Fasilitator: Maria Mustika
Proses Acara
– Diskusi dimulai dengan pertanyaan apakah RUU KKG ini hanya menguntungkan perempuan karena masyarakat awam masih melihat gender identik dengan konsep “perempuan” daripada relasi sosial laki-laki dan perempuan. Secara garis besar RUU ini memposisikan diri mencegah
– Sebagian aktivis perempuan yang mengusung dan merumuskan RUU KKG masih berdebat apakah RUU ini perlu diperjuangkan untuk lolos. Sebagian ada yang khawatir bahwa RUU ini tidak efektif, bahkan membawa perlawanan lebih besar terhadap gerakan perempuan. Namun bagi mereka yang mendukung, RUU ini dianggap penting untuk memberikan pengakuan terhadap adanya kekerasan berbasis gender.

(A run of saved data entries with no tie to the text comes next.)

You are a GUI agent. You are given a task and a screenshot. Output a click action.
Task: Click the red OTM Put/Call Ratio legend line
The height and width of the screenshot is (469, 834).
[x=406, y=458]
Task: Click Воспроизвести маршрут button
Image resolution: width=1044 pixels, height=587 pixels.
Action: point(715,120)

– RUU KKG dirumuskan oleh aktivis perempuan yang tidak semuanya paham tentang isu LGBT. Sebagian juga merasa membawa isu keadilan bagi perempuan sendiri masih sulit dan mengalami resistensi yang sangat kuat. Namun Maria mengajak peserta juga dapat melihat celah dan nilai universal dalam RUU ini yang dapat digunakan bagi advokasi hak-hak LGBT. Misalnya dengan mempertanyakan apa saja yang termasuk dalam kekerasan berbasis gender (KBG) sehingga jika ada kasus pemukulan waria karena orientasi seksnya bisa dianggap sebagai KBG.
– Banyak negara di dunia yang sudah memiliki UU KKG, salah satunya Iran. Namun bukan berarti situasi perempuan dan kelompok gender lain sudah lebih baik. Salah satu alasan RUU ini disusun karena Indonesia sudah meratifikasi CEDAW (Convention on the Elimination of Discrimination Against Women) tahun 1984. UN Human Rights Council juga sudah mengeluarkan pernyataan bersama yang mengakui hak-hak SOGI (sexual orientation and gender identity), sebuah konsep yang merujuk pada kelompok LGBT.

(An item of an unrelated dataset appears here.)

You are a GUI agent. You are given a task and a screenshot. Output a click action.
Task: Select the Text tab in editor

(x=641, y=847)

– Sejak RUU dan wacana keadilan digulirkan, sudah ada banyak pihak terutama dari pejabat/lembaga pemerintah dan ormas keagamaan yang menentang RUU ini. Misalnya menteri agama yang melihat RUU ini diusung oleh kelompok LGBT. Aisiyah, Muslimat NU, HTI, dan ormas keagamaan lain juga menentang diloloskannya RUU ini.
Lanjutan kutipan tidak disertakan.